_Things to do_
A - In the essay about breaking promises to avoid certain foods, how many cookies does the writer take on the second trip to the meeting room?
B - Shorten the paragraph beginning "Others of us, myself included" from the essay about breaking food promises, keeping its main points.
C - Extend the essay about breaking promises to avoid certain foods, starting after its last sentence.
*** Text segment ***
I look longingly at them but tell myself, “I just had breakfast. I don’t need a cookie.” I manage to do ten whole minutes of work before my feet walk me back out to the meeting room, as if I’m nothing more than a puppet on strings, and my arm extends towards the cookies, fingers opening and then closing around not one, but two sugary delights.
“Okay, but this is really it! No more,” I say to myself on the way back to my office. I finish the cookies before I even get back to my desk. They’re really tasty. “Totally worth it,” I try to convince myself.
How many of us have started our days like this? We begin with what we think are good intentions or we vow to avoid all of our favorite foods for a period of time.
We may even rationalize such food avoidance: “I’m not eating any cookies because I’ll be eating a lot later” or “I can’t eat anything like that today because I ate too much yesterday.”
It’s easy to make such promises to oneself and, in my experience, even easier to break them.
What happens when we cave in to the desire to eat foods that we had otherwise forbidden ourselves to eat?
Many of us are able to eat just a small portion of that desirable treat and move on with the day.
Others of us, myself included, may feel annoyed that we broke a promise to ourselves. We may feel out of control of our eating or ashamed at ourselves for eating something “forbidden”.
We may feel a switch flip within us and say, “To heck with it! I’m just gonna eat whatever I want all day long and then start over with a clean slate tomorrow.”
*** Given information ***
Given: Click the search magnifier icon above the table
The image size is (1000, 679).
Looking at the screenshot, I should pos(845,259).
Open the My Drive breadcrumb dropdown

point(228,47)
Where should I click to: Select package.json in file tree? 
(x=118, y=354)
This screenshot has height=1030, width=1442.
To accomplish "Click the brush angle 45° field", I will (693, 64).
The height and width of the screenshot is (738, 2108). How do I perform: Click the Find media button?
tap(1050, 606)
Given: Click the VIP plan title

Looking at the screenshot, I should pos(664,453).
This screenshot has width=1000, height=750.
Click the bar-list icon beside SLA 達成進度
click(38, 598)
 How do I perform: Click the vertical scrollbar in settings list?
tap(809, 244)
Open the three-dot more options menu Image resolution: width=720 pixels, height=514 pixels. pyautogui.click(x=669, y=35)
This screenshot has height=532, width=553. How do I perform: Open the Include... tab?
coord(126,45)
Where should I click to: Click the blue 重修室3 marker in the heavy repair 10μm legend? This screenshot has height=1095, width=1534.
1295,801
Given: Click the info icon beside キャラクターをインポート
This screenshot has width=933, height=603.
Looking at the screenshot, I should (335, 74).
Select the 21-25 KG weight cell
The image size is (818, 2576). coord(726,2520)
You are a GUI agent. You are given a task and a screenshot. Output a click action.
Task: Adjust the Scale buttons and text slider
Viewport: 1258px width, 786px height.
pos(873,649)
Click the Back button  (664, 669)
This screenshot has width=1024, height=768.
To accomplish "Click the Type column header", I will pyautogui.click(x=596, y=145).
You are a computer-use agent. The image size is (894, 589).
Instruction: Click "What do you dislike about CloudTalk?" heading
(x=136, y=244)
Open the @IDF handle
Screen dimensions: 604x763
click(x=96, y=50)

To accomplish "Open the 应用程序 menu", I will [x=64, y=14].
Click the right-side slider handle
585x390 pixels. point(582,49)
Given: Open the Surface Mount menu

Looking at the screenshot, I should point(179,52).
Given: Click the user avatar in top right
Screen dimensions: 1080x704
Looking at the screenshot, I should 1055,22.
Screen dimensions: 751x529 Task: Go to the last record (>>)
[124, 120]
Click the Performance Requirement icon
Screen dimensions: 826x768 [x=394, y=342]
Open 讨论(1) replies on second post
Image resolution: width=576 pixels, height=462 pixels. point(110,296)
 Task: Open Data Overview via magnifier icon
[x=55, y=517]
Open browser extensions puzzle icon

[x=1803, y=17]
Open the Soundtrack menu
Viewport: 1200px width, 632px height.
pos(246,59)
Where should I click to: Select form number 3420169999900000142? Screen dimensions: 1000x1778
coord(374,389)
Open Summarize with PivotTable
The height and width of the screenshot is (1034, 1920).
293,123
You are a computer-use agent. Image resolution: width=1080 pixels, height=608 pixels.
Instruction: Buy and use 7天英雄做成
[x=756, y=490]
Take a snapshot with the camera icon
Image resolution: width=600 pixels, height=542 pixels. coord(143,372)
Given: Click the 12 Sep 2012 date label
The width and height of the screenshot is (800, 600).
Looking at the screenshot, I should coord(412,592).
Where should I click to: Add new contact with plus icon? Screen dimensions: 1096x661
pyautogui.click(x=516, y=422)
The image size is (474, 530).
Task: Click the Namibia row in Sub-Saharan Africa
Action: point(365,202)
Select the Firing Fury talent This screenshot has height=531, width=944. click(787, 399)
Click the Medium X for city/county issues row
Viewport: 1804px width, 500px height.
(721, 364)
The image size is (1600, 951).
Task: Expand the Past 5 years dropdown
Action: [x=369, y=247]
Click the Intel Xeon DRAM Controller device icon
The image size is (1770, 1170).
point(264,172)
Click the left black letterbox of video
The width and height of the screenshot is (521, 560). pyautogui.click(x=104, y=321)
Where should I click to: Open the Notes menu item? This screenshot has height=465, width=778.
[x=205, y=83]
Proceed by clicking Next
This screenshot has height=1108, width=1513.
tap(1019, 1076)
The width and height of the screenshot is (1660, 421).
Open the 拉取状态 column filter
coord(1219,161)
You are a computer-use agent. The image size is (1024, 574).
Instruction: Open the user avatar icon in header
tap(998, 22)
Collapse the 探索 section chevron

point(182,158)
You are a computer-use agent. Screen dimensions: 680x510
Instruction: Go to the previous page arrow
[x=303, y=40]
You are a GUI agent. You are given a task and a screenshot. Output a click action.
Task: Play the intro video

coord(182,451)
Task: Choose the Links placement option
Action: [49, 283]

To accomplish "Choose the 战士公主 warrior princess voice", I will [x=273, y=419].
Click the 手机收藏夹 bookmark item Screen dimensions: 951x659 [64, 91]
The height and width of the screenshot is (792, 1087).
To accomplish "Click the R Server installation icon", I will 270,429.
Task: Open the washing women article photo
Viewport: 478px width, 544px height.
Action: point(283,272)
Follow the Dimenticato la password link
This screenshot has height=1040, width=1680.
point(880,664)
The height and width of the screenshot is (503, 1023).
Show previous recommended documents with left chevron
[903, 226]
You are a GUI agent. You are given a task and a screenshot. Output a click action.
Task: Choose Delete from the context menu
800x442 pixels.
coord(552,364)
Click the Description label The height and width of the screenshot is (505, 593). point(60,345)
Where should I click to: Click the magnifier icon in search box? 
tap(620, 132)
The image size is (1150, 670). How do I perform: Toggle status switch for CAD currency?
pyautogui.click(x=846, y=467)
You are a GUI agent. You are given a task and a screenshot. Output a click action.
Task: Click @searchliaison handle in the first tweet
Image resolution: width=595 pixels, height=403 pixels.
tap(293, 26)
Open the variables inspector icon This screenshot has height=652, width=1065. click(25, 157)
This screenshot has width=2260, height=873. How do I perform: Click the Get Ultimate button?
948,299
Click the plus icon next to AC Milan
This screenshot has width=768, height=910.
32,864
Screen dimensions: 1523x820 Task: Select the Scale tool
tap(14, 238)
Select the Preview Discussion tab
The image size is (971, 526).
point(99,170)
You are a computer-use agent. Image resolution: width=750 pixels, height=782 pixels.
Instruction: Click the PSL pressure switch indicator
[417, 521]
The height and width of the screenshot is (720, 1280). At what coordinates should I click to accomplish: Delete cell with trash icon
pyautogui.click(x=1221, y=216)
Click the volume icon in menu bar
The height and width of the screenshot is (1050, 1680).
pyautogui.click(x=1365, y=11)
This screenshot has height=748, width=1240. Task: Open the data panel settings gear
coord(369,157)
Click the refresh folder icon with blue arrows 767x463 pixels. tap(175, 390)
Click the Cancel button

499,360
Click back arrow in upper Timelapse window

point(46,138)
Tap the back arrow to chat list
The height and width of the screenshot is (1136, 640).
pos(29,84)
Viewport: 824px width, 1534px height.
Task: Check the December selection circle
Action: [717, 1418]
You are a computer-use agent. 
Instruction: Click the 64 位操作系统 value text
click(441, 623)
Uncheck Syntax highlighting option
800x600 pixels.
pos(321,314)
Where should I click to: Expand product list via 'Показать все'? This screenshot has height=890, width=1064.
***
_Answer section_
A - Two.

B - Some people, the writer included, feel annoyed at breaking a promise to themselves, and may feel their eating is out of control or feel ashamed of eating something "forbidden."

C -
If you, like me, are included in this latter group of people you may be at risk for Binge-Eating Disorder.
Someone with Binge-Eating Disorder consumes a lot of food in a short period of time (more than s/he would normally eat during a single meal).
S/he does not purge or use laxatives but does worry about gaining weight and thus might diet for a few days after a binge.
S/he is concerned about body image and weight and may feel ashamed about the inability to “stay in control” of food.
S/he tries to control what s/he eats by avoiding certain “trigger foods”, those that seem to lead to a binge.
I know these symptoms very well because I spent fifteen years struggling with them.
In my recently published book, Getting Out of B.E.D.: Overcoming Binge-Eating Disorder One Day at a Time, I describe my history, my daily struggles with bingeing and food avoidance and my journey towards recovery.
Especially now, during National Eating Disorders Awareness Week, I urge you to talk to a campus counselor if you or someone you care about is struggling with an eating disorder.